Now that Brett Favre has captivated the sports media long enough for us to forget about steroids for the time being, I thought it would be a great idea to re-introduce it to sports fans. You can thank me later. I regress...
10. Sylvester Stallone, straight out of Rambo, will be participating in the San Francisco Giants' spring training games. Hey, San Diego Padre fans have to have someone to throw syringes at.
9. Barry Bonds who? Jose Canseco who? Now we’ve got 300+ players knocking on BALCO’s door, sky rocketing tourism in the San Francisco Bay Area.
8. No one is talking about Sammy Sosa and his litany of corked bats anymore. In fact, Sosa is rumored to be starting a winery in the Kansas City, Seattle, and Baltimore areas. Hmm...I wonder why.
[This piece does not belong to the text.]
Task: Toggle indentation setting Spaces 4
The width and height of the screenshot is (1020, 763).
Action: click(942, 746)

7. HGH, oh, excuse me, an injury recovery substance, is all it took for Andy Pettitte to be back in the good graces of New York fans. Evidentially, not enough for him to discuss his slightly illegal new regiment with his best friend and workout buddy.
6. Rusty Hardin has been given a platform to showcase his legal expertise to the world. Following in the steps of good ol’ Johnny Cochrane, and his glove zinger, Hardin opened up with, “He needs to stop smoking his own dope,” referring to Brian McNamee. I bet he would make an entertaining reality show.
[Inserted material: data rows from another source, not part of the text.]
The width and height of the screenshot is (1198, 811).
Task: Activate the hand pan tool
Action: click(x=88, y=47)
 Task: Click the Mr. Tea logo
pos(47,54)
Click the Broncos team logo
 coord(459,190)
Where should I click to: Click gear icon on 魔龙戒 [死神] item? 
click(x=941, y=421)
5. Marion Jones doesn’t feel so bad about caving into the pressures of performing at unbelievable levels anymore. Wonder if Tim Montgomery ‘just got sucked into the wrong crowd too.’
4. The makers of B12 and lidocaine supplements have seen a considerable jump in stock and have been featured in Edward Jones’ financial report. Chuck Schwab, too.
3. Well, this one isn’t so good: Production of A Game of Shadows has come to a halt. Why read 348 pages about juicing when you can just talk to the nearest teenage clubhouse attendant?
2. I won $10.00 in an office pool because Roger Clemens was caught lying after week two of his investigation.
1. Brian McNamee has opened his own bank. I don’t think anyone is questioning his saving ability after he held on to bloody gauze and used syringes for nearly seven years.